You also need to know what it will look like two decades from now, say, in 2038.
Mr. Ice, when I look at that photo of you and Boy Number 47, I find myself fast-forwarding to our future school history curricula about what happened during the darkest days of the 21st century.
As the music fades and the documentary film starts, there’s a frame of you, Mr. Ice. Now you’re a retired, octogenarian version of your current self. You’re wearing a buttoned-up cardigan and your comfy Docker trousers—all dressed up for the TV camera.
“I was just following orders,” you tell the interviewer and all our future kids and students in their 2038 classrooms. “Back then, we didn’t make those rules.”

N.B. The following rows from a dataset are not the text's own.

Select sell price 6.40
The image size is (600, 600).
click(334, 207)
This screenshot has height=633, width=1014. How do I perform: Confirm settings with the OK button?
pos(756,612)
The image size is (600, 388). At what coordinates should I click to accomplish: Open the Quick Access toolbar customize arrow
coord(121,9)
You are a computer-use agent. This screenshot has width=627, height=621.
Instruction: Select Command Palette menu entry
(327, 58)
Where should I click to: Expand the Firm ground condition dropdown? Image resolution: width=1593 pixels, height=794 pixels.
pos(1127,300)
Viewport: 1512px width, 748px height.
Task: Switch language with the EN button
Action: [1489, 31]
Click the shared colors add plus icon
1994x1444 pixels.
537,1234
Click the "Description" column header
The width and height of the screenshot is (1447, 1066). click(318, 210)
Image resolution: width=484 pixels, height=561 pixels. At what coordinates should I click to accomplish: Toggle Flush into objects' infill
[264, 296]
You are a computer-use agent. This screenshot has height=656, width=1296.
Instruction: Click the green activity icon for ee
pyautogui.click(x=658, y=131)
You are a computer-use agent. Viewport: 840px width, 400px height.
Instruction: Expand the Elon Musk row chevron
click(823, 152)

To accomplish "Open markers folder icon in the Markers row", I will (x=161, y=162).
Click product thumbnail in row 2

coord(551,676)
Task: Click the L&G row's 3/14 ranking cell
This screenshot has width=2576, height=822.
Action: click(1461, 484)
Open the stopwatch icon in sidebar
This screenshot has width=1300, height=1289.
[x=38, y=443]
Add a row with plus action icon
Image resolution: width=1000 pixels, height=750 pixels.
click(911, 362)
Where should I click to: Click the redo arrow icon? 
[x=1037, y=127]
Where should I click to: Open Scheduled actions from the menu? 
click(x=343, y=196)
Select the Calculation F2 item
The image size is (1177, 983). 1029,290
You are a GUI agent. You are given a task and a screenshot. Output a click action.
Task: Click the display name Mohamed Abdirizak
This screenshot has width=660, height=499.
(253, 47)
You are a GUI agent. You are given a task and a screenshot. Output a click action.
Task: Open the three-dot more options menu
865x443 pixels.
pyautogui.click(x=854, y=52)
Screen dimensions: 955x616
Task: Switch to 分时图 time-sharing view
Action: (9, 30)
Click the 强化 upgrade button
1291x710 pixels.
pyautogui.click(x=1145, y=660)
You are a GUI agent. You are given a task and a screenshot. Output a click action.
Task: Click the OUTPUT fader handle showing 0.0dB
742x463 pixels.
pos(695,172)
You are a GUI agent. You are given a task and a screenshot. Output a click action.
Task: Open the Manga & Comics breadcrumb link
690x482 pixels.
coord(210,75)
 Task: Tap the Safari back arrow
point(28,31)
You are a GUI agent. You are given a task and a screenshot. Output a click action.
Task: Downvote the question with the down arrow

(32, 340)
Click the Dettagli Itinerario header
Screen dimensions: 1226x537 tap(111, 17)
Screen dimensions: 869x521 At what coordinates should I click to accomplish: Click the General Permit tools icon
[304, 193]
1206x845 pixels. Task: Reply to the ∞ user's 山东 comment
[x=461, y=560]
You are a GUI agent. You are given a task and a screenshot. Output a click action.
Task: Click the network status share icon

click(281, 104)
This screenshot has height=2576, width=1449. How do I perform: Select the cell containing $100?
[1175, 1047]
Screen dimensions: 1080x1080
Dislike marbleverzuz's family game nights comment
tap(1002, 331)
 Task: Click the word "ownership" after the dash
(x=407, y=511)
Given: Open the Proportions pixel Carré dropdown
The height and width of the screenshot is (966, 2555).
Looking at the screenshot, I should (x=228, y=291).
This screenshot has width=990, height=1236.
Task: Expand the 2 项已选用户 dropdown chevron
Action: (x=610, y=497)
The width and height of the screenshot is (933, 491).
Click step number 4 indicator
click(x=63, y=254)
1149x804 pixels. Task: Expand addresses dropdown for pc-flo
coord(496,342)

Will our kids buy it, Mr. Ice?
No. They’ll equate you with all the other tyrants, the folks who willingly chose this job, who signed up to earn a living, who fed their American-born families by visiting hellish cruelty upon other people’s families, upon Boy Number 47 and 48 and 49 and 50.
I’m just writing it like it is. Like it will be and how it will be for you.
Let’s close this letter on a bright note, Mr. Ice.
These days, they assure us that we have the highest employment rates in recent American history. Baker, carpenter, teacher, nurse, fireman, truck driver, biotech engineer. In this land of opportunity, the job choices are there for the taking.
So I beg you to take another look at that photo of you and your colleagues and Boy Number 47. Listen—really listen—to what your soul is telling you. Then quit. Oh, and while you’re at it, bring your two colleagues from that photo and a few dozen other I.C.E. men and women, too.
This is called a labor strike. This is called walking off the job as a means of peaceful resistance. This is called growing a moral spine and being human.